ASTEROID
Dinosaur asteroid thought to be smaller
Associated Press
A UH doctoral student has determined that the asteroid believed to have wiped out the dinosaurs 65 million years ago was much smaller than thought.
Francois Paquay says the asteroid considered responsible for the Chicxulub Crater under Mexico's Yucatan Peninsula was only about half as big of the previous estimate of 9.3 to 12 miles in diameter. The study, reported in the journal Science, says the asteroid was 2.5 to 3.7 miles in diameter.
Paquay used a different method to determine the size of meteorites that have hit the Earth. He relied on osmium isotopes in ocean sediments.
Osmium is found in high concentrations in meteorites. When a meteorite hits the Earth, it vaporizes, and everything in the vapor falls onto the land and sea, he said.
During the impact events he studied, Paquay said osmium levels spiked. "Based on this, you know using simple math what was the size of the impactor," he said.

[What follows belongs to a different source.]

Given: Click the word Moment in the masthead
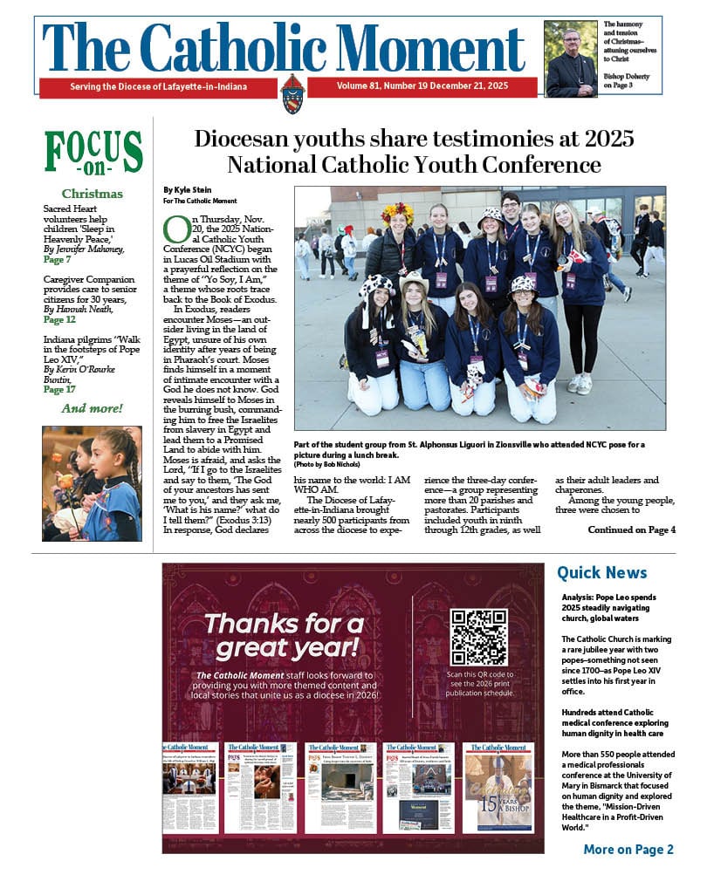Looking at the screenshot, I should point(429,48).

Paquay's adviser Gregory Ravizza said the previous measurement method relied on the element iridium and was labor intensive. Paquay's team analyzed more than 130 samples from two Ocean Drilling Program sites: one in the equatorial Pacific and the other off the tip of South Africa.
They looked at two geologic time periods and studied the deep ocean sediments during and after the impacts.
"These events are fascinating to me because of their magnitude," Ravizza said. "They represent huge explosions."
A giant meteorite is one of several theories, including global warming, advanced for the disappearance of the dinosaurs and other species.
Tarun Dalai of the Indian Institute of Technology and Bernhard Peucker-Ehrenbrink of Woods Hole Oceanographic Institute collaborated with Paquay on the study.